For a small or medium-sized business, the curve is gentler but the calendar is the same. A reasonable shape is: an initial inventory and risk assessment in the first few weeks to a few months; a prioritized plan and updated procurement standards within the first year; and a phased rollout — vendor updates first, your own highest-risk systems next, everything else behind them — over the following few years. The headline federal deadlines are the end of 2030 for key establishment and the end of 2031 for digital signatures; treating those as your own planning horizon, even if you are not directly bound by them, keeps you aligned with the vendors and partners you depend on.
Where to Go for Help
Most of the best resources are free and written for non-specialists. A short starting list:
- CISA’s Post-Quantum Cryptography Initiative — the U.S. government’s central hub, including the joint CISA/NSA/NIST quantum-readiness factsheet and a roadmap aimed at organizations beginning from zero.
- “Quantum-Readiness: Migration to Post-Quantum Cryptography” — the joint factsheet’s step-by-step recommendations for a readiness roadmap, a cryptographic inventory, and supply-chain assessment.
- NIST’s post-quantum standards and migration project — the algorithms themselves: ML-KEM (FIPS 203) for key exchange, ML-DSA (FIPS 204) and SLH-DSA (FIPS 205) for digital signatures, with FN-DSA and HQC following. NIST’s NCCoE also publishes hands-on discovery and inventory guidance.
- CISA’s Product Categories for Technologies That Use Post-Quantum Cryptography Standards (first published January 2026) — a list of product types, such as cloud services, networking, and endpoint security, where PQC-capable options are already widely available. Useful for steering purchases.
- The PQC Coalition’s PQC Inventory Workbook — a free, ready-made template for tracking cryptographic assets at the system level.

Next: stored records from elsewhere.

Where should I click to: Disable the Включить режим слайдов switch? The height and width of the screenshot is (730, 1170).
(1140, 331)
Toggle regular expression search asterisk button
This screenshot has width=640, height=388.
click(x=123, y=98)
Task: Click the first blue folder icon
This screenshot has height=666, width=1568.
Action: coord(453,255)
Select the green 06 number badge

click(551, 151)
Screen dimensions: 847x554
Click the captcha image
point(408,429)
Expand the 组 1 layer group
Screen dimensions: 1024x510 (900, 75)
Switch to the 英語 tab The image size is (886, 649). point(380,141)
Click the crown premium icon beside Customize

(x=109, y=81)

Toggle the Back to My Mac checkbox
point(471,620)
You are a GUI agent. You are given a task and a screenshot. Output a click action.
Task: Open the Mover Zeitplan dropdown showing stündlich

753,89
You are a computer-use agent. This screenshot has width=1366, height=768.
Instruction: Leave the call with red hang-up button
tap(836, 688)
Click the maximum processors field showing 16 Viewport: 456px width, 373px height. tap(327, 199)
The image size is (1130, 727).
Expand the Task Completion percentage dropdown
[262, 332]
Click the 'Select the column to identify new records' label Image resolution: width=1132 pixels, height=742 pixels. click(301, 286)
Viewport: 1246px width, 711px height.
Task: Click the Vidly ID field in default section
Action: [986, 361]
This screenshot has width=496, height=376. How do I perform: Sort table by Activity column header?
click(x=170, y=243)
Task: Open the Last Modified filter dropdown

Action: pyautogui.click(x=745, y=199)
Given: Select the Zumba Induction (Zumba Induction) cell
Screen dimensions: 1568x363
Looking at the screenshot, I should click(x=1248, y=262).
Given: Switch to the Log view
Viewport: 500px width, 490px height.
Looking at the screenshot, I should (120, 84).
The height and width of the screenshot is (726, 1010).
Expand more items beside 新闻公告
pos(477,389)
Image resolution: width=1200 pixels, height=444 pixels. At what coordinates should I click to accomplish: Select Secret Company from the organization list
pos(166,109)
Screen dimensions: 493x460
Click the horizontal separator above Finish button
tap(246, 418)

- Sector-specific groups — for example, the Financial Services Information Sharing and Analysis Center (FS-ISAC) publishes crypto-agility guidance for finance, and the Cloud Security Alliance offers a general quantum-readiness guide. If your industry has an information-sharing organization, it likely has tailored material.
- Your existing vendors and IT partners — ask each major supplier two questions: Do your products support the NIST post-quantum standards today, and what is your timeline for full migration? Their answers feed directly into your inventory and your risk ranking, and a vendor without a credible plan is itself a finding.
Finally, here are some steps to avoid. Practitioners describe a handful of recurring errors. The first is waiting for certainty — assuming Q-Day is far enough away that the migration window will somehow compress to fit later. Every credible forecast points the other way, and harvest-now-decrypt-later means some data is at risk already. The second is migrating the visible systems (public websites) while missing the invisible ones (internal certificate authorities and code-signing keys), which are the higher-value targets. The third is adding post-quantum algorithms without disabling the old ones, which leaves the door open to downgrade attacks. And the fourth is adopting vendor-proprietary “quantum-safe” schemes instead of the standardized NIST algorithms, a temptation worth resisting in favor of the published, peer-reviewed standards.